Breast implants ruling in PIP scandal could lead to compensation for 400,000 women

Breast implants ruling in PIP scandal could lead to compensation for 400,000 women

A landmark legal ruling today opened the way to millions of euros in compensation for women who were fitted with defective French-made breast implants. A commercial court in Toulon ruled that a German safety company which certified the sub-standard silicone implants shared responsibility with PIP, the now-bankrupt French company which made them.


Over 1,600 women, including about 100 from Britain, were awarded €3,000 in interim damages by the French court. The ruling could make TÜV Rheinland – a market leader in safety standards – liable to pay compensation to up to 400,000 women around the world.

The German company is to appeal. If it fails, it will face a further hearing in Toulon next year to examine the full claim for €16,000 each made by 1,672 women from Britain, France and South America. The French lawyer who brought the case, Laurent Gaudon, said tonight that he now expected many other women to join the suit.

This could, in theory, open TÜV to damages of over €6bn. The ruling had been anxiously awaited by Poly Implant Prothèse (PIP) victims in Britain and elsewhere. The bankruptcy of the French company, and its founder Jean-Claude Mas, made compensation from any other source unlikely.

Jan Spivey, spokeswoman for the British plaintiffs and the PIP Action Campaign group, said tonight: “I am delighted. It is a first important victory for PIP victims worldwide and especially those British victims who have received no help from the health service or the Government. It means that they can start to get the surgical help [to replace defective implants] that they urgently need.”

Judgment in a separate criminal action in France against Mr Mas and four colleagues for “aggravated fraud” is expected on 10 December.
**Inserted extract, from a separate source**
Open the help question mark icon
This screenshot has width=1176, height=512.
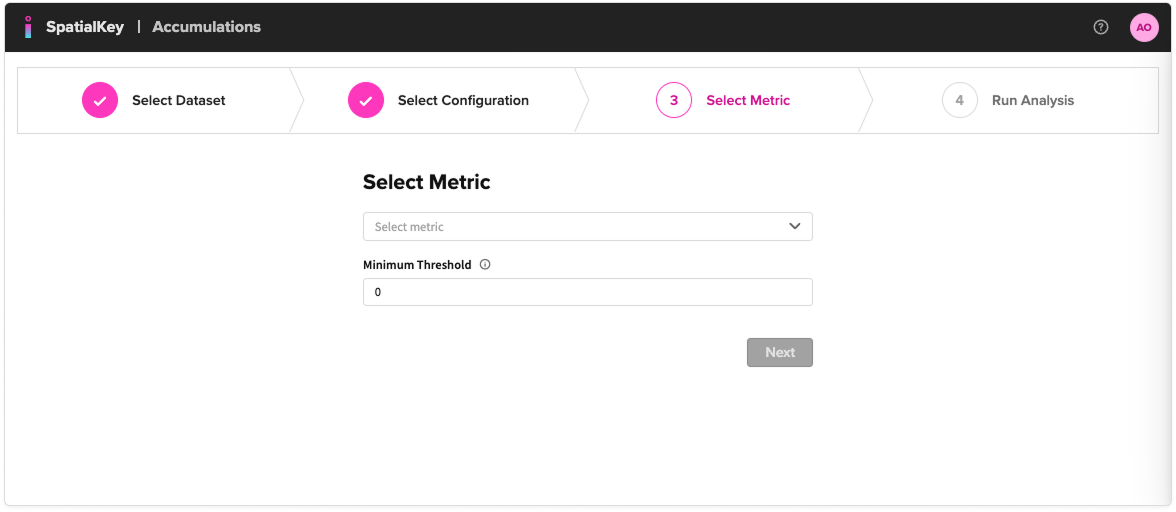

In the trial earlier this year, they were accused of substituting a low grade of industrial silicone for the approved type in order to reduce costs.

Up to a quarter of the PIP implants burst or leaked, according to a French study. Allegations that the leaking silicone caused cancer or other medical complications have yet to be proved but defence lawyers say that the full effects may not be known for many years.

The French government has offered to pay to replace all PIP implants. The British government has offered to pay only for those originally fitted for medical reasons.

The Cologne-based TÜV, which employs 16,000 people worldwide, is a world leader in safety standards in the health, aviation, railway, engineering and toy-manufacturing industries. It was responsible for 17 years for issuing safety certificates which allowed the Toulon-based PIP to stamp its products with a European safety label.

TÜV claims that it was itself a victim of fraud and a cover-up by the French company. Mr Gaudon claimed during hearings in the Toulon court that the German company failed to do its job properly.

“TÜV gave global credibility to products which did not deserve it,” he said. “To market its products, PIP needed an EU label. It had to be audited every year by an authorised organisation like TÜV to guarantee that its implants conformed to European standards. TÜV did not carry out these checks with the thoroughness which we have a right to expect from a world leader.”

Lawyers for TÜV said they were expected only to check PIP’s paperwork – not the contents of the implants themselves.

Mr Gaudon said last night that the €3,000 in interim compensation should be paid within days to the 1,672 women who joined his suit. A further hearing next year will decide on their claim for €16,000 each for damages. The Toulon court will also rule on a claim for €28m in compensation brought by Bulgarian, Brazilian, Italian, Syrian, Mexican and Romanian distributors of the implants.